Famille catholique. Originaire de La Réunion, le clan n’a pourtant pas toujours baigné dans l’islam radical. La mère, Marie Rosanne, a élevé seule ses quatre enfants, deux garçons et deux filles, après le départ de leur père dans leur prime jeunesse. Catholique pratiquante, elle enseigne le catéchisme, emmène la fratrie chaque dimanche à la messe. Les enfants passent leur enfance à Alençon, dans l’Orne, avant de déménager à la Réunion quelques années. La fratrie Clain y passe son adolescence. Les deux frères, Fabien et Jean-Michel, sont inséparables. Ensemble, ils s’adonnent notamment à leur passion commune, le rap.

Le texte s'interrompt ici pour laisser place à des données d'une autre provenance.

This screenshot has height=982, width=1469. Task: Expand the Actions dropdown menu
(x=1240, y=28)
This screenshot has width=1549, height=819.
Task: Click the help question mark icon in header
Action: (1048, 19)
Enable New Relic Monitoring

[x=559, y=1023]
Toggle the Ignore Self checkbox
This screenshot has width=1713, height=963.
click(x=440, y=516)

En 1998, retour à Alençon. Fabien entame un BEP de métallurgie. Abandonne. Enchaîne des missions de plomberie en interim. Sa vie familiale est plus stable. A son retour dans l’Orne, il se met en couple puis se marie avec une ancienne camarade de classe, rencontrée en CE1, Mylène F. Elle aussi a été élevée dans une famille catholique. C’est ensemble, qu’ils se tournent vers l’islam. "A cette époque, nous avons lu la bible, et nous nous sommes rendus compte que cela ne correspondait pas à la pratique des chrétiens", a-t-elle expliqué aux policiers. Le couple aurait été initié à l’islam par Mohammed Arani, le mari d’Anne Clain. Ils se convertissent, rapidement imités par son frère Jean-Michel et sa femme, Dorothée M., également catholique. Leur mère sera poussée à suivre cette voie.

L’aîné des frères Clain se fait désormais appeler "Omar", son cadet "Abdelwahid". Du jour au lendemain, les deux frères abandonnent le rap – qu’ils considèrent comme une musique "impure" - et se mettent à écrire des Nasheed. Sur le site "Copains d’avant", où Fabien Clain est toujours présent, il invite à se rendre sur son MySpace découvrir sa page nommée "Rappeleur", où l’on peut entendre des chants religieux.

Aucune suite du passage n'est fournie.